Archive for May 2010


more old Hollywood attempts

May 17th, 2010 — 2:50pm

Tammy - homage to old Hollywood glamour

Tammy - homage to old Hollywood glamour

 

am fascinated by the old Hollywood glamour style.  I like the dramatic use of light, props and pose to create this vaporous, impossibly beautiful images of the movie stars of the time.   I have occasionally paid homage to the style using modern equipment and techniques, and generally feeling dissatisfied with the results.  So yesterday I tried again, with Tammy, a lovely local model.   What makes the style distinctive are these features, in no particular order:

·         Lighting is the key component.   In the 30s photographers like Hurrell used large movie style tungsten lamps equipped with a Fresnel lens.   These fixtures are still available today, but their practical use is limited, as they are very heavy, consume lots of power and generate plenty of  heat.  Alternatives in the form of strobe Fresnel are made by some manufactures like Profoto.    Norman modified an old tungsten can to contain a strobe, and called it the F10 fresnel – that’s what I used for this shoot – actually I only used the 250w modeling light, not the strobe itself to achieve shallow depth of field.

·         Black and white images, with ortho film in the very early days, which gives reds, like lips, a dark tonality.     Black and white can be successfully obtained today with digital processing, down to the level of grain and film type – although not for those old films from the 30s.

·         Smooth skin – this was achieved by hand retouching the negative for hours until the desire effect was achieved.  It’s much easier today with digital post-processing.

·         Use of a large camera and negative, 8×10, and slow lenses, which give a very shallow depth of field- this is doable today shooting with 35mm wide open with a fast lens, although the results are not exactly identical.  Digital processing can be added to modify depth of field,  with only modest success.

·         Makeup, pose, wardrobe and props – very important to achieve the look of the 30s.
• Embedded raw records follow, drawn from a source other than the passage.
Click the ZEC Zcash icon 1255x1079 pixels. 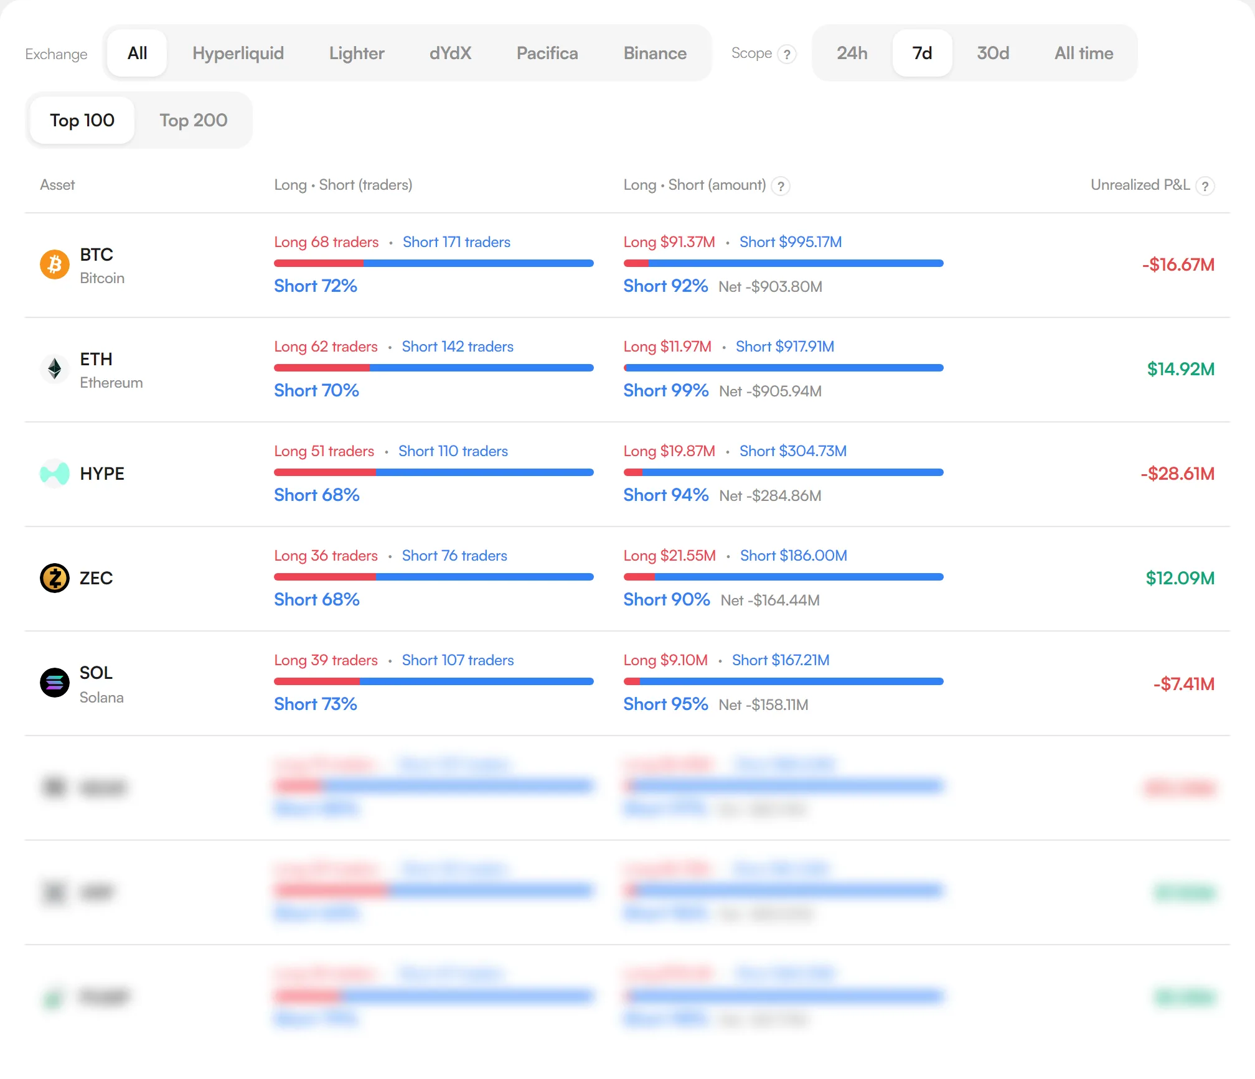[55, 578]
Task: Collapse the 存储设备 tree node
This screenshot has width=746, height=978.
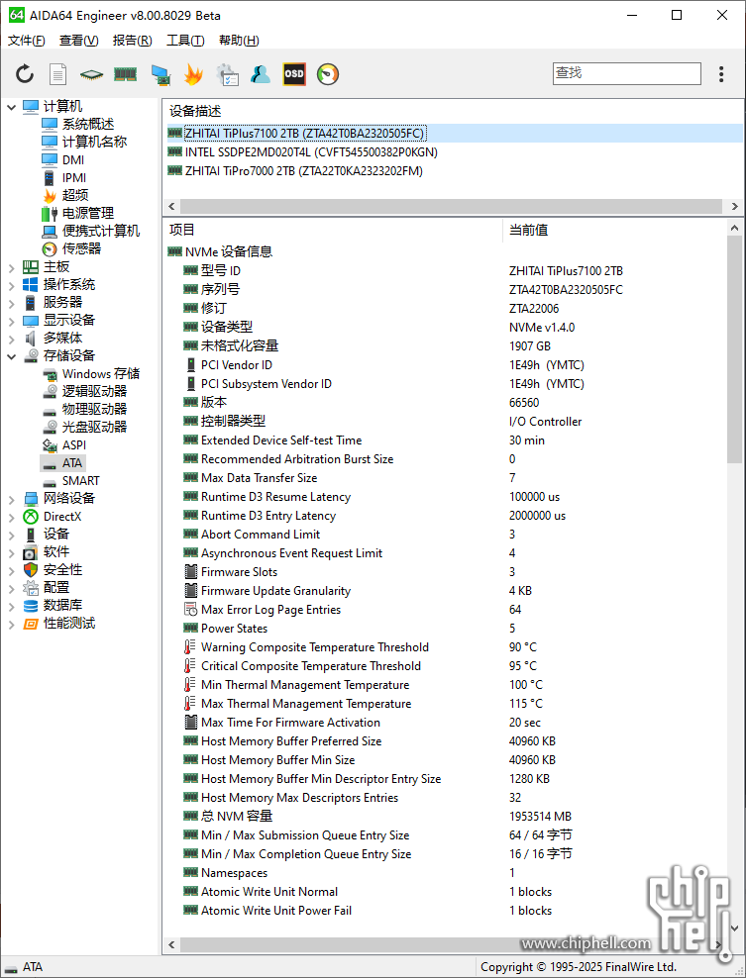Action: [x=12, y=356]
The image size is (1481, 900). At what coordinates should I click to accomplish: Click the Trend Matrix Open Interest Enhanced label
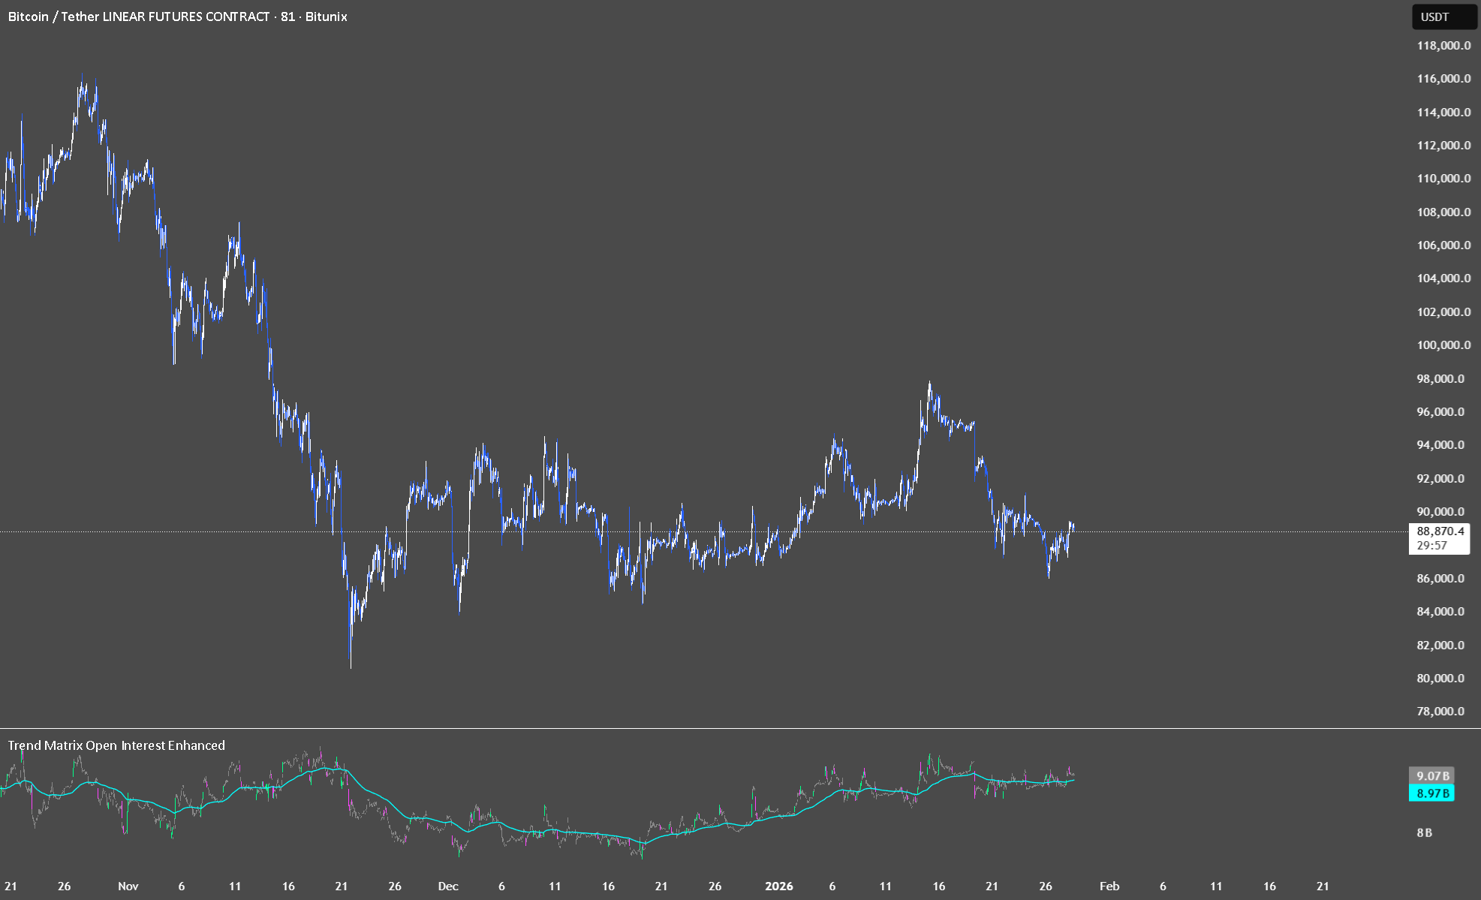(x=116, y=745)
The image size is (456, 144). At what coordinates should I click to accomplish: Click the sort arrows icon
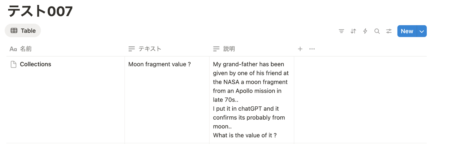pos(353,31)
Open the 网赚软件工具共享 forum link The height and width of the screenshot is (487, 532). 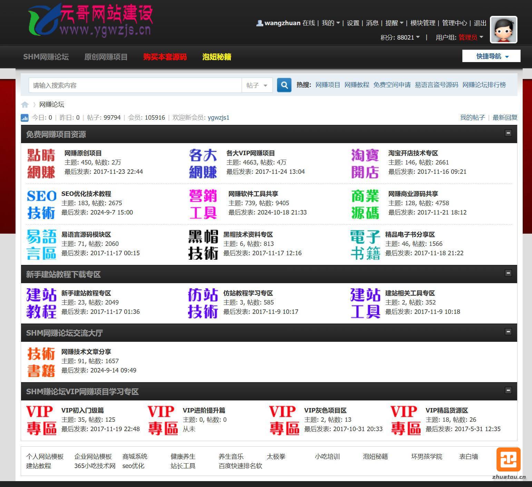click(x=253, y=194)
So, for the images below I used a Normal F10 strobe Fresnel as the key light, but only the modeling light, not the flash itself.  This is a fairly low power lamp of about 250w.   I had to shoot at f/2.8 and 1/30 sec or so.  This forced me to use a tripod to avoid camera motion.   There was a hair light, a 650w Lowell strobe, which was difficult to control because it was (much) more powerful than the key light and it has no dimmer.   So I moved it as high up as my ceiling allows, and I don’t think I did a great job controlling it.   Finally I had a 250w Home Depot working light run thru a home made cookie to break the white seamless and produce the pattern on the background.   We shot in my home studio, the garage, which was quite hot because of the summer like temperatures outside and all the hear generated 1,000 watts of lights.    I’ve got lots to learn, but this is a good stop in that direction!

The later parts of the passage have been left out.